Additionally, although the prejudicial effect of an improper argument cannot always be erased from the minds of the jurors by an admonishment from the court (People v. Garreau (1963), 27 Ill. 2d 388, 391), the act of promptly sustaining the objection and instructing the jury to disregard such argument has usually been viewed as sufficient to cure any prejudice. See People v. Hampton (1969), 44 Ill. 2d 41, 45-46; People v. Daugherty (1969), 43 Ill. 2d 251, 255-56; People v. Underhill (1967), 38 Ill. 2d 245, 252-53, cert. denied (1968), 391 U.S. 912, 20 L. Ed. 2d 651, 88 S. Ct. 1803; United States ex rel. Clark v. Fike (7th Cir. 1976), 538 F.2d 750, 759, cert. denied (1977), 429 U.S. 1064, 50 L. Ed. 2d 781, 97 S. Ct. 791; Vess, Walking a Tightrope: A Survey of Limitations on the Prosecutor’s Closing Argument, 64 J. Crim. L. & Criminology 22, 53-54 (1973).

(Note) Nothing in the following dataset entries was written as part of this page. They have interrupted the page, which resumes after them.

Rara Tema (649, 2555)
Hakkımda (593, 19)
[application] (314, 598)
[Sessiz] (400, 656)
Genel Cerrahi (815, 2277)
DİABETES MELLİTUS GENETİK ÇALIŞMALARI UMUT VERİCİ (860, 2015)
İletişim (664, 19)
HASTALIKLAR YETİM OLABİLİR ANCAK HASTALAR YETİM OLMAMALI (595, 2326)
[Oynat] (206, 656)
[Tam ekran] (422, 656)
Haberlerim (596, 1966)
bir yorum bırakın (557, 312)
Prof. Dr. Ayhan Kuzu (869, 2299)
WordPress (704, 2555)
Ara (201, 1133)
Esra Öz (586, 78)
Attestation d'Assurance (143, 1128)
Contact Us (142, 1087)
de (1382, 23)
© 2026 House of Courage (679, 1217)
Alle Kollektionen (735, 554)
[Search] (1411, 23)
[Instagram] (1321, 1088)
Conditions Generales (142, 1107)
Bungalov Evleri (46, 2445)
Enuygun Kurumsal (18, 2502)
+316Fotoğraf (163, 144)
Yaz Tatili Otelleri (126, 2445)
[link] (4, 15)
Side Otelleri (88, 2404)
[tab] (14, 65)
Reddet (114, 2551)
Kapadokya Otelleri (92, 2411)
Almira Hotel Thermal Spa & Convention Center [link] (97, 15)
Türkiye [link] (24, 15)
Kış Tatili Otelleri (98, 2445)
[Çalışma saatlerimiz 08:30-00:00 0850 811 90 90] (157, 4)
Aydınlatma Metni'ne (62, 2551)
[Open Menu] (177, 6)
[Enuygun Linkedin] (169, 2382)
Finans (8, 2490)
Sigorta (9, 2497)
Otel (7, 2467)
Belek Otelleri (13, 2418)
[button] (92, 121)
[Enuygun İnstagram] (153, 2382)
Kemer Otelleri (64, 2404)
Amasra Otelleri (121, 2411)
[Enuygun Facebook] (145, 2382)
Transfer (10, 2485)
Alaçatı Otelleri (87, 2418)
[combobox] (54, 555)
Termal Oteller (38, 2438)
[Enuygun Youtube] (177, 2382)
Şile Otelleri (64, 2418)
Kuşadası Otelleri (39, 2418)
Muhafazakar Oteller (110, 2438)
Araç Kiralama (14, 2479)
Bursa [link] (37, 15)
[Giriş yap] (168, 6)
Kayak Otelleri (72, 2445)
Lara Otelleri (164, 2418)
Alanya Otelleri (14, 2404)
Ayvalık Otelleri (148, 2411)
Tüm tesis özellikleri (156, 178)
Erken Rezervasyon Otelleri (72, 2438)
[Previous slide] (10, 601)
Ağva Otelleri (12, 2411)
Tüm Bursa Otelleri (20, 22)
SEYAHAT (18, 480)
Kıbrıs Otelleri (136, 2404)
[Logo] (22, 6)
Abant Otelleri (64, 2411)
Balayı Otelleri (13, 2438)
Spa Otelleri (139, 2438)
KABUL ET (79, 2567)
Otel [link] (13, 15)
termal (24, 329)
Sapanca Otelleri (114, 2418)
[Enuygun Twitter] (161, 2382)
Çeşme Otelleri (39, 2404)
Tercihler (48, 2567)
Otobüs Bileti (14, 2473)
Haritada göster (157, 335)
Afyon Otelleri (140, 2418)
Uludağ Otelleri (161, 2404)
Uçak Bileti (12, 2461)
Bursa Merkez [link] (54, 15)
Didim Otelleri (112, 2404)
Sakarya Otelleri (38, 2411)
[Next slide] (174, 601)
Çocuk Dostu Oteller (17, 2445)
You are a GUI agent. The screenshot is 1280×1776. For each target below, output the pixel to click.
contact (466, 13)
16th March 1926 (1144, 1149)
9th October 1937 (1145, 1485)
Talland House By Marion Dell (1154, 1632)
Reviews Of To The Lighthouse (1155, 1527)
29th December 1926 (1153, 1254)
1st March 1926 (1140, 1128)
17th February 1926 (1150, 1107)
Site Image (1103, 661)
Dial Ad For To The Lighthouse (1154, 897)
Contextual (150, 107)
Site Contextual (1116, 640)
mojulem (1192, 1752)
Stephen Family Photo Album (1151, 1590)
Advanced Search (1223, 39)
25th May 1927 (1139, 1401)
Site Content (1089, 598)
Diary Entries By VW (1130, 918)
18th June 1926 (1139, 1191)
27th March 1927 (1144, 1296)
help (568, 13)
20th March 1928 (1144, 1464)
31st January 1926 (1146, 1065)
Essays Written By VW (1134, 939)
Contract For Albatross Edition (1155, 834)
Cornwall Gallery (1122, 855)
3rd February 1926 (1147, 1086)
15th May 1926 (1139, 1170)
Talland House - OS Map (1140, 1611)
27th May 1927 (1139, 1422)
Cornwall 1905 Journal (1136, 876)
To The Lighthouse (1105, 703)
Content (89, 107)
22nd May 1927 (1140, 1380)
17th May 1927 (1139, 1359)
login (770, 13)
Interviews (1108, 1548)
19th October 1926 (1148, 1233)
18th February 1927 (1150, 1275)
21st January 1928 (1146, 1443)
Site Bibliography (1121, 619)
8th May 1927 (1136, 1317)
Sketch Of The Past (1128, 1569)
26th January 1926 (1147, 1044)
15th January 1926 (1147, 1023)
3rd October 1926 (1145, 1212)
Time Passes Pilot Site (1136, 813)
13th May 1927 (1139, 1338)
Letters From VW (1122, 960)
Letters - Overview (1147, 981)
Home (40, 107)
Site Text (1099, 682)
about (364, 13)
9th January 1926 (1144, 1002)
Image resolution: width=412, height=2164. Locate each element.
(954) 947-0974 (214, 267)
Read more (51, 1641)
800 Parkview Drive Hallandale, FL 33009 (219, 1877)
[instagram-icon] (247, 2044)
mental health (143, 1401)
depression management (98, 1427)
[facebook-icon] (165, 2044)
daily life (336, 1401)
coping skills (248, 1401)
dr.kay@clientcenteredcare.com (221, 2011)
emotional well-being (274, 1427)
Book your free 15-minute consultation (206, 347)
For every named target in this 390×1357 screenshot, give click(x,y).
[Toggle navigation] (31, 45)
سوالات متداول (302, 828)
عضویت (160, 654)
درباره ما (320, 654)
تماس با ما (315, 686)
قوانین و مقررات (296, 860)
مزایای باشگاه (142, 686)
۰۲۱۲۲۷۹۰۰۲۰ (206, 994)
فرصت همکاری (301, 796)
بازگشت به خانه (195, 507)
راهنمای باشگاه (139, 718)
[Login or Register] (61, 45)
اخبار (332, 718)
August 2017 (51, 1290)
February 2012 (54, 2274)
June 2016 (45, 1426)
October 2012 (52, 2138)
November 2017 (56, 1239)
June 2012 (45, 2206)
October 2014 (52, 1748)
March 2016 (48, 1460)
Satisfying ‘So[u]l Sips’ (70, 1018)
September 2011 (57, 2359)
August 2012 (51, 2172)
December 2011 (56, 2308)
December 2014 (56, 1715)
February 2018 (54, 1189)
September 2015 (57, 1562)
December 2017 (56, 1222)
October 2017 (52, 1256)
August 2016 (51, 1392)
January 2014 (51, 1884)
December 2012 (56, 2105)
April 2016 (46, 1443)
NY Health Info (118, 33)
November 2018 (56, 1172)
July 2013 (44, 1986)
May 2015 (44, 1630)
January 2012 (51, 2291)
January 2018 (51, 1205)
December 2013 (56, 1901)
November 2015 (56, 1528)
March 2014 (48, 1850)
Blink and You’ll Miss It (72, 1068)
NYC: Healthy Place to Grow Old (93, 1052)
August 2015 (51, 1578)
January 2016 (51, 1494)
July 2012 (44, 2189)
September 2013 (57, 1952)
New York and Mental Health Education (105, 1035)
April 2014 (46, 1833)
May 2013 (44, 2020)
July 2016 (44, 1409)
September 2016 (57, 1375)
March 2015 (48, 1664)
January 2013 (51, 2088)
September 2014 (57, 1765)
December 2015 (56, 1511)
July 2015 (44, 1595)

In connection with his argument that the trial court erred in permitting the introduction of evidence of the subsequent shootings, the defendant argues that he was prejudiced by the repeated mention of these shootings during opening statement and closing argument. After reviewing the complained-of statements, we hold that all of them were either within the range of permissible comment on the evidence or the subject of objections which were sustained.
For the foregoing reasons, we reverse the judgment of the appellate court. In view of the appellate court’s disposition of the case, the cause is remanded to that court with directions to decide any remaining issues raised there by defendant.
Reversed and remanded, with directions.